Wednesday, July 25, 2012

Fostering independent eating

Children have a natural drive for independence and control from a very young age, especially when it comes to eating. By allowing your child to self-feed and participate as fully as possible in the meal, you create valuable opportunities for children to be exposed to a variety of foods and practice essential skills. 
To foster independent eating, provide your child with the right tools:
  • Provide utensils that are easy for children to manipulate.
  • If using a plate, choose a small plastic one. Use small plastic bowls and cups too. Use child sized spoons and forks made of metal or plastic. If children have not yet mastered spoons and forks, allow them to eat with their hands. Self-feeding facilitates acceptance of foods.

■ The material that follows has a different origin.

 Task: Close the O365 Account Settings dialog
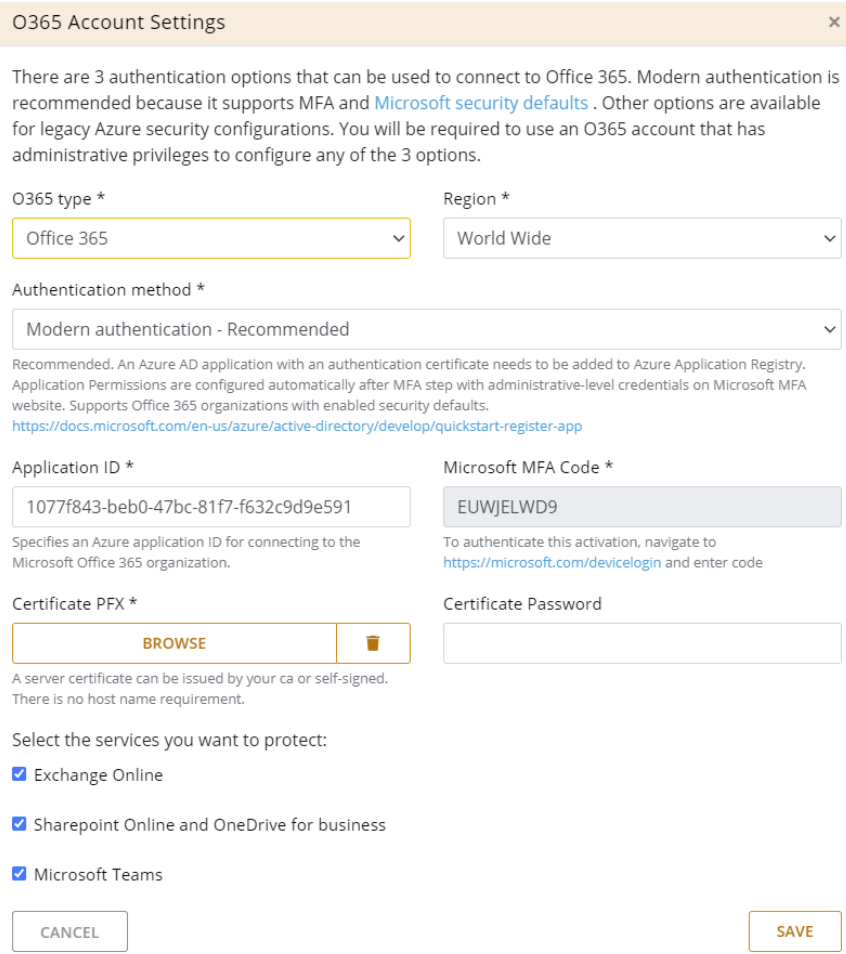click(x=834, y=23)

  • Children learn skills by watching others and by trying the skills themselves. Model positive eating behaviors for your child. This means showing your child exactly what to do rather than just telling him what to do.

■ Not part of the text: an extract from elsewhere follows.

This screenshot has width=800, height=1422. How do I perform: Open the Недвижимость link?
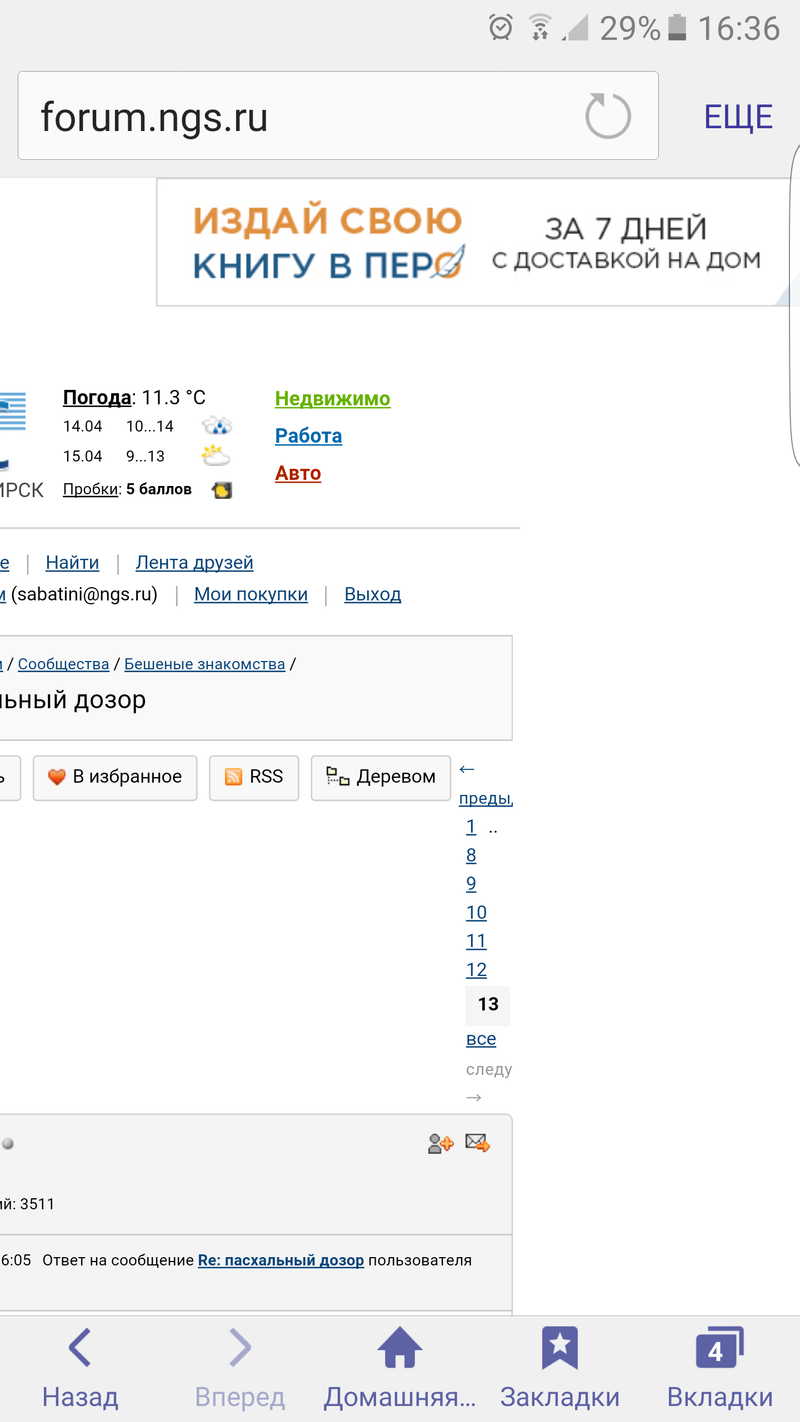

  • After age 18 months, try to avoid feeding your child as much as possible. Developmentally, children at this age are ready to be fully independent eaters.
  • Sassy Less Mess Toddler Self-Feeding Spoon
  • It's OK to get messy! The sensory experience of getting messy can foster greater exposure to and acceptance of foods. Allow your child to attempt self-feeding as much as possible, even it means making a mess.